The side of the screen holding Stacy’s face went black, and Amanda closed it with a wave of her hand. The CivTopia screen followed, leaving her with an unobstructed view of the Roman plaza spread across her wall, bright and airy under the Mediterranean sun, the Trinità dei Monti presiding over the scene like some fantastical monarch. Amanda watched without expression as her own anachronistic addition to the program, Audrey Hepburn and Gregory Peck, sped across the flagstones on a Vespa.
With a turn two of her fingers like an old-fashioned key, a dial of lights appeared on her optical display. She turned the dial, her eyes relaying a dozen different panoramas.
Bolsa Chica Beach, her 16th birthday party, time-lapse footage of a nameless Texan field... Finally she settled on the beige surface of the wall beneath the electronic decor. Blinking, Amanda wondered what to do next.
It didn’t take long before she decided to leave the house, grabbing the keys to her mom’s ’42 Mahindra, a blue three-seater gleaming under the mid-afternoon sun. The door opened as she approached and she slid into the black vinyl driver’s seat, panels on the compartment shifting as the car remolded itself to her preferences. Internal systems accessed her music collection, the long melodic notes of the electric guitars following a few minutes later.
Pulling out of the driveway she drove out of the suburbs and into the endless California chaparral, trees and grass growing wild around the ghosts of shopping malls. Her mom always went on about that: how in her day she’d go with all her friends to a nearby shopping center, trying on clothes and seeing movies. Her ability at storytelling gave it a fairy-tale feel, and at times Amanda could almost share her mother’s enthusiasm for the bygone days. In the end, however, she could see it only as an abstraction.
Amanda didn’t really know where she was going, other than out. Maybe that was enough. Hard to imagine that she’d soon be telecommuting to college, a world apart from the crowded school classrooms she’d known all her life.
Government mandates forced the K-12 schools to operate the old-fashioned way, for the “social education of America’s children,” though plenty of districts subverted the rule. In college, no such rule existed.
She pulled to the side of the road and stepped out, dry grass ankle-high at the curb. Sparrows on the spreading branches of the elm trees sang in the early summer heat. Amanda tried to remember what had once stood there; when she was little, she used to know all her mom’s old haunts in the area. Receptors around Amanda’s eyes activated at her bidding, unseen filaments connecting her vision to the worldwide database.
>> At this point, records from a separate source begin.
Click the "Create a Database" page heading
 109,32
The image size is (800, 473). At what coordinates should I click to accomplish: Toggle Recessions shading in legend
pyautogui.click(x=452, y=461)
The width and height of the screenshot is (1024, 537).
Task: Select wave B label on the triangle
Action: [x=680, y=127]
“What used to be here?” she inquired, the answer loading the moment she finished.
Where she stood was once the District at Tustin Legacy, dozens of stores built around a grand parking lot. She shook her head at the thought, wondering how her parents tolerated having to brave the long lines, the bad smells, the ever-present possibility of crime.
Closing the window, she opened up access to her own faculties and entered the code to her optical receptors. She’d turned 18 a month ago, and had full control over how she saw the world; might as well use it. Amanda had postponed activation. She’d grown used to her perceptions. Still, everyone had to take the plunge sooner or later.
Going to the color wheel, she added a blue tinge to the wilderness, before abruptly switching to purple. She stuck out her tongue; it looked awful. Closing in on a fluttering sparrow, she opened up an animal traits database. Animal > Mammal > Bovine, she went, finding a pair of weirdly curving horns.
Modify size to target? Asked the computer, and she said yes. The same horns appeared on the sparrow, tiny and perfect, pearly bases terminating in darkened points under the purple shade.
No wonder most people just accept existing programs, she thought.
She got back into the car, the receptors switching off the moment she sat down in the driver’s seat. Hundreds of drivers had died, tricked into oncoming trucks or off bridges by their augmented realities, before congress passed a law requiring all cars to be programmed to forcibly deactivate receptors. A college kid living a few houses down from Amanda had gotten himself charged with a misdemeanor for circumventing the program; a fine, a license suspension, and a permanent mark on his record.
Amanda drove until she reached the immortal stretch of the Pacific Coast Highway, a few restaurants and dance halls getting ready for the night. Parking her car, she got out, a light in the corner of her eye blinking. Activate Newport Beach Reception Program? it inquired. Shrugging, she tapped yes.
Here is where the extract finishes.